To reach that goal, you need a deep understanding of financial management and business strategy. One way to gain the knowledge and skills needed is by pursuing an MBA online. Equipped with an understanding of the duties that go along with this executive position, you can begin building the background necessary to rise to the highest levels of a company.

Responsibilities of a CFO

The CFO’s job is complex and varied, since it involves overseeing all aspects of the organization’s financial well-being. That means supervising the accounting department, sharing key data and analysis with relevant stakeholders, and ensuring that the business acts in compliance with all applicable regulations. Tasks like filing and paying taxes, or providing shareholders with dividend payments, can be key responsibilities for the executive.

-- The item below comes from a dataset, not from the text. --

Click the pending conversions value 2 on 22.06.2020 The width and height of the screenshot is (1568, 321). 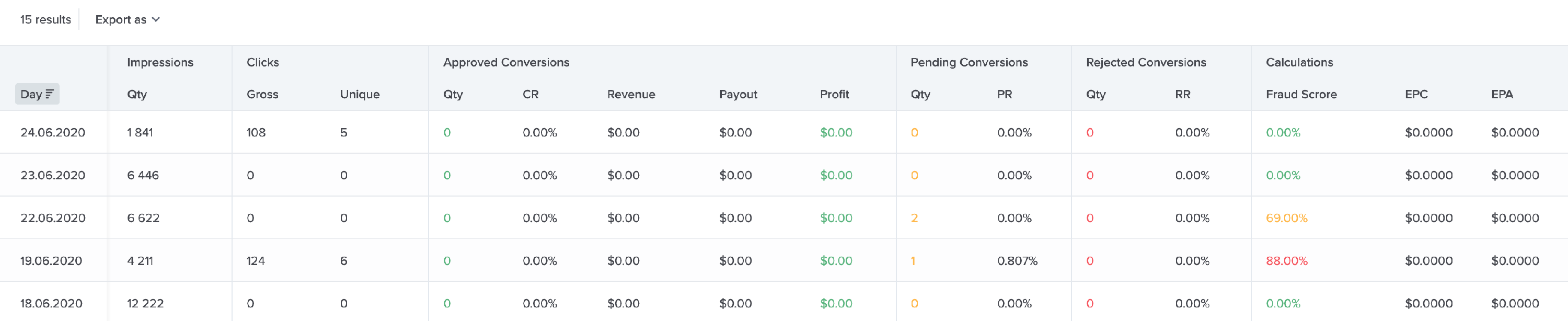[915, 217]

At many businesses, the work of a finance chief has evolved with larger changes in how companies measure their accomplishments and strategize for the future. Along with advancing how the company addresses its finances in a fast-paced, globalized economy, a CFO must also push the company’s operations forward by aligning enterprise-wide strategy and tracking outcomes.

The CFO is positioned to identify a company’s financial advantages and weaknesses, making it possible to achieve organizational goals. This leadership role is both a weighty responsibility and a rewarding one. According to the Bureau of Labor Statistics, the median salary for financial managers was $121,750 in 2016. Further, The Wall Street Journal reported that at larger companies, CFO pay is even catching up to that of CEOs thanks to higher annual raises.

The skills to take charge of an organization’s finances

Successfully meeting the challenges of serving as CFO takes a thorough knowledge of the principles behind financial planning and strategy as well as the specific industry in which the company operates. To shepherd corporate finances, these executives must be adept at planning ahead while taking into account factors like the company’s capital, the costs of maintaining facilities and the demand for staff. They should be ready to seize opportunities for expansion while vigilantly monitoring and acting upon any unforeseen shifts in the organization’s fiscal situation.

Scrupulous attention to finances and compliance is vital, but it’s not enough to get the best results in a data-driven business landscape. In today’s corporations, a CFO is often called upon to set the agenda proactively, making it crucial to keep an eye on the big picture and not get bogged down in the day-to-day details of maintaining the books. That means having a strong command of up-to-date analytics tools and techniques, finding opportunities for growth-oriented initiatives and putting them into action.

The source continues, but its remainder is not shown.